EXERCISE PROMPT :: Working from the records beneath this line, reproduce each one exactly.
━━━━━━━━━━
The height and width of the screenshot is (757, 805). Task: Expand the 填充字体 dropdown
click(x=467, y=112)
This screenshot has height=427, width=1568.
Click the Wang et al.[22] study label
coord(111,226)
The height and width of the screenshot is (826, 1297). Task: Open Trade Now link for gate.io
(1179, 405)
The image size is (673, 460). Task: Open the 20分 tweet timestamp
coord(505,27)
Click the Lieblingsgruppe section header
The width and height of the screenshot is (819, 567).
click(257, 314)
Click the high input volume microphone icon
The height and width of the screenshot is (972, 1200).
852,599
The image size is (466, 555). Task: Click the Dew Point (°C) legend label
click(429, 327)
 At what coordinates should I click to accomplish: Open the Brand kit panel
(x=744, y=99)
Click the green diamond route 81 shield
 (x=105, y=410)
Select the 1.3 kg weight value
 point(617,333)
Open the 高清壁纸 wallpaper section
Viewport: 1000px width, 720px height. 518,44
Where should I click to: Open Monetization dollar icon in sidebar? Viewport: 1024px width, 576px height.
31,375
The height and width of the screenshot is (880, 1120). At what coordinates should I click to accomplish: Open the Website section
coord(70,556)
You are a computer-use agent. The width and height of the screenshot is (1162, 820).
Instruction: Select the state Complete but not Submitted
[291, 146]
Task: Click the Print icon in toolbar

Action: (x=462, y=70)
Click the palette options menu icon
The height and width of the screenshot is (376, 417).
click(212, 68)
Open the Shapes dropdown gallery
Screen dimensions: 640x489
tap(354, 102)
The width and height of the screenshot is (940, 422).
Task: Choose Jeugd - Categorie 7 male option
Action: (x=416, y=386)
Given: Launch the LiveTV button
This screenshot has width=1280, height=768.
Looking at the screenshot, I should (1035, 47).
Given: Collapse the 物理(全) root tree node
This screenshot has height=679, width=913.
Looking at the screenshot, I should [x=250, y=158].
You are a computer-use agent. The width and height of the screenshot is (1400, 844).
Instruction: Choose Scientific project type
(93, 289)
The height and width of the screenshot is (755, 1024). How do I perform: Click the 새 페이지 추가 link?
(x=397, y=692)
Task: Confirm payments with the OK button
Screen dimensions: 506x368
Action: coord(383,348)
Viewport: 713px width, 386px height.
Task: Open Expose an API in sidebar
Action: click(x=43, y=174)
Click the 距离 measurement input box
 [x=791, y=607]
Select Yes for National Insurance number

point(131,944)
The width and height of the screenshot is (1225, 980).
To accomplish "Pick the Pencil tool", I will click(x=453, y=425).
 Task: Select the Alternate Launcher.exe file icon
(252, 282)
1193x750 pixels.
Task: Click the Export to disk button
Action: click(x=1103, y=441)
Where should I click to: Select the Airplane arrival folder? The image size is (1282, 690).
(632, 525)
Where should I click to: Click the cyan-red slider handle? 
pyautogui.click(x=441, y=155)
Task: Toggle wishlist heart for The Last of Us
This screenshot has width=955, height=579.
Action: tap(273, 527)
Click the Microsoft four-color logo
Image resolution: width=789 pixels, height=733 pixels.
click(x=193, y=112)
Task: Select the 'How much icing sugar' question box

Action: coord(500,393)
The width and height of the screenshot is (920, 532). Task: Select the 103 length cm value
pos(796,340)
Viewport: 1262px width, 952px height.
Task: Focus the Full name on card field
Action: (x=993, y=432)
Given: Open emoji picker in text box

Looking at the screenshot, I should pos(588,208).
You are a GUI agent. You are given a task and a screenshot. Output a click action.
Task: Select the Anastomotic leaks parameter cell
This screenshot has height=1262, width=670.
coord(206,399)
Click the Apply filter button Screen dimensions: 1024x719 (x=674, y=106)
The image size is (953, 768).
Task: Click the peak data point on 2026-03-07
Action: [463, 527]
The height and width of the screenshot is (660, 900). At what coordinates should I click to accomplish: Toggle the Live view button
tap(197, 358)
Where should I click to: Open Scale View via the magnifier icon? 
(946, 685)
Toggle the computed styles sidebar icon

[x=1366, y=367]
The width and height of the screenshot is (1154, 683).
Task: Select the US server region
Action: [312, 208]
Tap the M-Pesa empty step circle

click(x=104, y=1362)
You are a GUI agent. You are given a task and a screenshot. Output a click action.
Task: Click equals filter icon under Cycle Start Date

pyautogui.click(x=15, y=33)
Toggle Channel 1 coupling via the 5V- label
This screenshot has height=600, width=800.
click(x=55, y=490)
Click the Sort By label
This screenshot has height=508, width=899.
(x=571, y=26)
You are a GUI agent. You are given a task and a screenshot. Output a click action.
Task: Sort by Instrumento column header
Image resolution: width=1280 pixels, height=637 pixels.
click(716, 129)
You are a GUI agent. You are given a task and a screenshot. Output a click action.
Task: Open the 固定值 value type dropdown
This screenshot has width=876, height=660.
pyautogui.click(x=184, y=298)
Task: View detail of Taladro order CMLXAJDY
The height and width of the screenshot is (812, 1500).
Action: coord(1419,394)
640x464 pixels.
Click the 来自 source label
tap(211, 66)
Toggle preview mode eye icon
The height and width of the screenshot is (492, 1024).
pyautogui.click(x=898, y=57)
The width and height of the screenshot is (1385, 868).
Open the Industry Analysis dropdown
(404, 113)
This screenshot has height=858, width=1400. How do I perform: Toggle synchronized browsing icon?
━━━━━━━━━━
COMPLETED TASK ::
The height and width of the screenshot is (757, 805). Task: Expand the 填充字体 dropdown
click(x=467, y=112)
This screenshot has height=427, width=1568.
Click the Wang et al.[22] study label
coord(111,226)
The height and width of the screenshot is (826, 1297). Task: Open Trade Now link for gate.io
(1179, 405)
The image size is (673, 460). Task: Open the 20分 tweet timestamp
coord(505,27)
Click the Lieblingsgruppe section header
The width and height of the screenshot is (819, 567).
click(257, 314)
Click the high input volume microphone icon
The height and width of the screenshot is (972, 1200).
852,599
The image size is (466, 555). Task: Click the Dew Point (°C) legend label
click(429, 327)
 At what coordinates should I click to accomplish: Open the Brand kit panel
(x=744, y=99)
Click the green diamond route 81 shield
 (x=105, y=410)
Select the 1.3 kg weight value
 point(617,333)
Open the 高清壁纸 wallpaper section
Viewport: 1000px width, 720px height. 518,44
Where should I click to: Open Monetization dollar icon in sidebar? Viewport: 1024px width, 576px height.
31,375
The height and width of the screenshot is (880, 1120). At what coordinates should I click to accomplish: Open the Website section
coord(70,556)
You are a computer-use agent. The width and height of the screenshot is (1162, 820).
Instruction: Select the state Complete but not Submitted
[291, 146]
Task: Click the Print icon in toolbar

Action: (x=462, y=70)
Click the palette options menu icon
The height and width of the screenshot is (376, 417).
click(212, 68)
Open the Shapes dropdown gallery
Screen dimensions: 640x489
tap(354, 102)
The width and height of the screenshot is (940, 422).
Task: Choose Jeugd - Categorie 7 male option
Action: (x=416, y=386)
Given: Launch the LiveTV button
This screenshot has width=1280, height=768.
Looking at the screenshot, I should (1035, 47).
Given: Collapse the 物理(全) root tree node
This screenshot has height=679, width=913.
Looking at the screenshot, I should [x=250, y=158].
You are a computer-use agent. The width and height of the screenshot is (1400, 844).
Instruction: Choose Scientific project type
(93, 289)
The height and width of the screenshot is (755, 1024). How do I perform: Click the 새 페이지 추가 link?
(x=397, y=692)
Task: Confirm payments with the OK button
Screen dimensions: 506x368
Action: coord(383,348)
Viewport: 713px width, 386px height.
Task: Open Expose an API in sidebar
Action: click(x=43, y=174)
Click the 距离 measurement input box
 [x=791, y=607]
Select Yes for National Insurance number

point(131,944)
The width and height of the screenshot is (1225, 980).
To accomplish "Pick the Pencil tool", I will click(x=453, y=425).
 Task: Select the Alternate Launcher.exe file icon
(252, 282)
1193x750 pixels.
Task: Click the Export to disk button
Action: click(x=1103, y=441)
Where should I click to: Select the Airplane arrival folder? The image size is (1282, 690).
(632, 525)
Where should I click to: Click the cyan-red slider handle? 
pyautogui.click(x=441, y=155)
Task: Toggle wishlist heart for The Last of Us
This screenshot has width=955, height=579.
Action: tap(273, 527)
Click the Microsoft four-color logo
Image resolution: width=789 pixels, height=733 pixels.
click(x=193, y=112)
Task: Select the 'How much icing sugar' question box

Action: coord(500,393)
The width and height of the screenshot is (920, 532). Task: Select the 103 length cm value
pos(796,340)
Viewport: 1262px width, 952px height.
Task: Focus the Full name on card field
Action: (x=993, y=432)
Given: Open emoji picker in text box

Looking at the screenshot, I should pos(588,208).
You are a GUI agent. You are given a task and a screenshot. Output a click action.
Task: Select the Anastomotic leaks parameter cell
This screenshot has height=1262, width=670.
coord(206,399)
Click the Apply filter button Screen dimensions: 1024x719 (x=674, y=106)
The image size is (953, 768).
Task: Click the peak data point on 2026-03-07
Action: [463, 527]
The height and width of the screenshot is (660, 900). At what coordinates should I click to accomplish: Toggle the Live view button
tap(197, 358)
Where should I click to: Open Scale View via the magnifier icon? 
(946, 685)
Toggle the computed styles sidebar icon

[x=1366, y=367]
The width and height of the screenshot is (1154, 683).
Task: Select the US server region
Action: [312, 208]
Tap the M-Pesa empty step circle

click(x=104, y=1362)
You are a GUI agent. You are given a task and a screenshot. Output a click action.
Task: Click equals filter icon under Cycle Start Date

pyautogui.click(x=15, y=33)
Toggle Channel 1 coupling via the 5V- label
This screenshot has height=600, width=800.
click(x=55, y=490)
Click the Sort By label
This screenshot has height=508, width=899.
(x=571, y=26)
You are a GUI agent. You are given a task and a screenshot. Output a click action.
Task: Sort by Instrumento column header
Image resolution: width=1280 pixels, height=637 pixels.
click(716, 129)
You are a GUI agent. You are given a task and a screenshot. Output a click action.
Task: Open the 固定值 value type dropdown
This screenshot has width=876, height=660.
pyautogui.click(x=184, y=298)
Task: View detail of Taladro order CMLXAJDY
The height and width of the screenshot is (812, 1500).
Action: coord(1419,394)
640x464 pixels.
Click the 来自 source label
tap(211, 66)
Toggle preview mode eye icon
The height and width of the screenshot is (492, 1024).
pyautogui.click(x=898, y=57)
The width and height of the screenshot is (1385, 868).
Open the Industry Analysis dropdown
(404, 113)
This screenshot has height=858, width=1400. How do I perform: Toggle synchronized browsing icon?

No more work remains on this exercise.